# TASK OBJECTIVE
In the entries that follow, which lines hold the string "agent"? List them.

# SUPPLIED MATERIAL
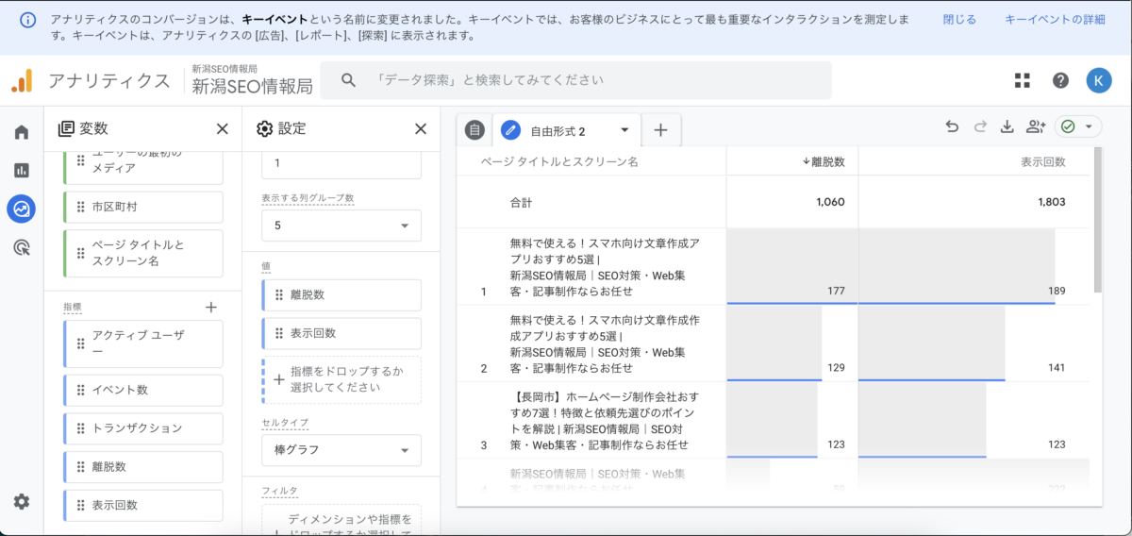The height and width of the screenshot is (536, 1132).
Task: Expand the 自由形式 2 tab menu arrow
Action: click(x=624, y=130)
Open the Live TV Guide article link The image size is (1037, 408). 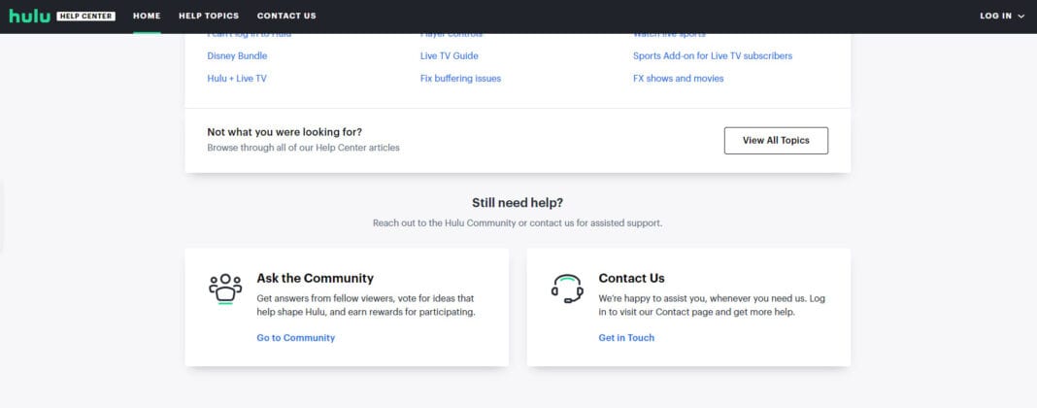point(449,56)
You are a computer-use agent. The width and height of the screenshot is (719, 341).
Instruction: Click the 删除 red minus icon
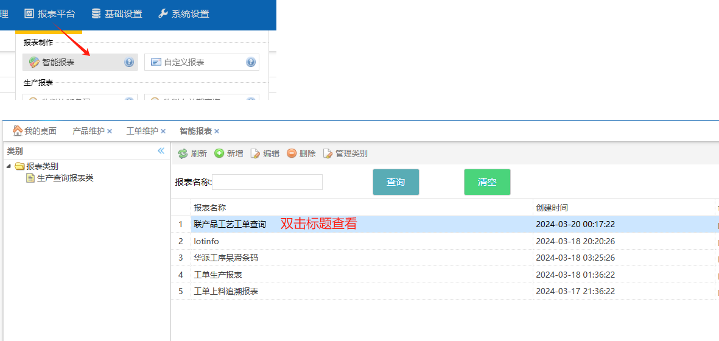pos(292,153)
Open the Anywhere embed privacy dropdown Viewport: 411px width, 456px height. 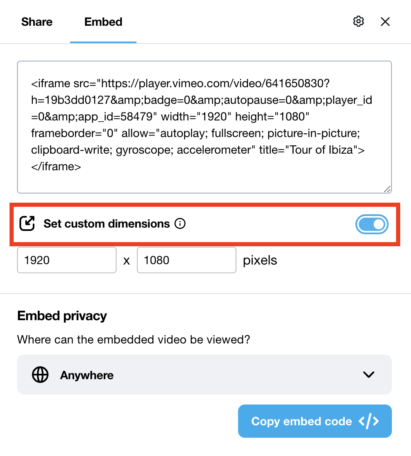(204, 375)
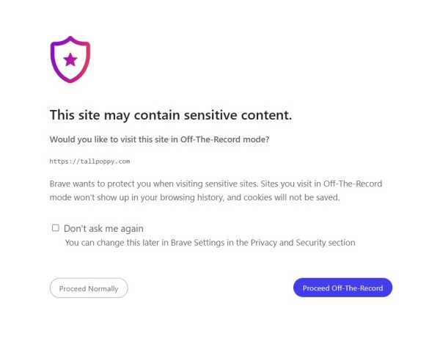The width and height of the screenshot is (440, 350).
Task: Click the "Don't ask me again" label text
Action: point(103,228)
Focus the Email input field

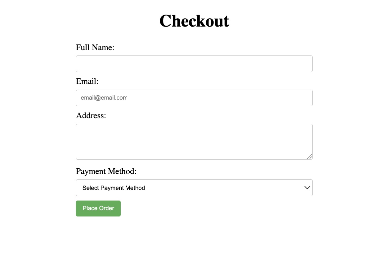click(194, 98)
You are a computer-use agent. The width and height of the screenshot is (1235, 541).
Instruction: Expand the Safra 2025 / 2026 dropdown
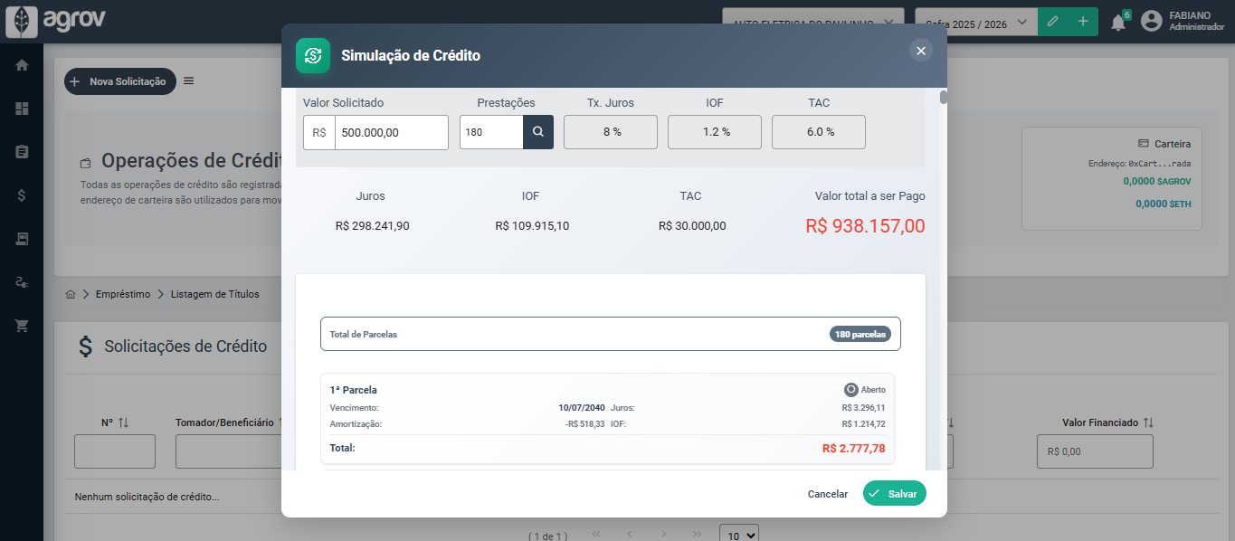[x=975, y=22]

# EXERCISE ANSWER
You are a computer-use agent. The width and height of the screenshot is (719, 341).
You are a computer-use agent. The width and height of the screenshot is (1235, 541).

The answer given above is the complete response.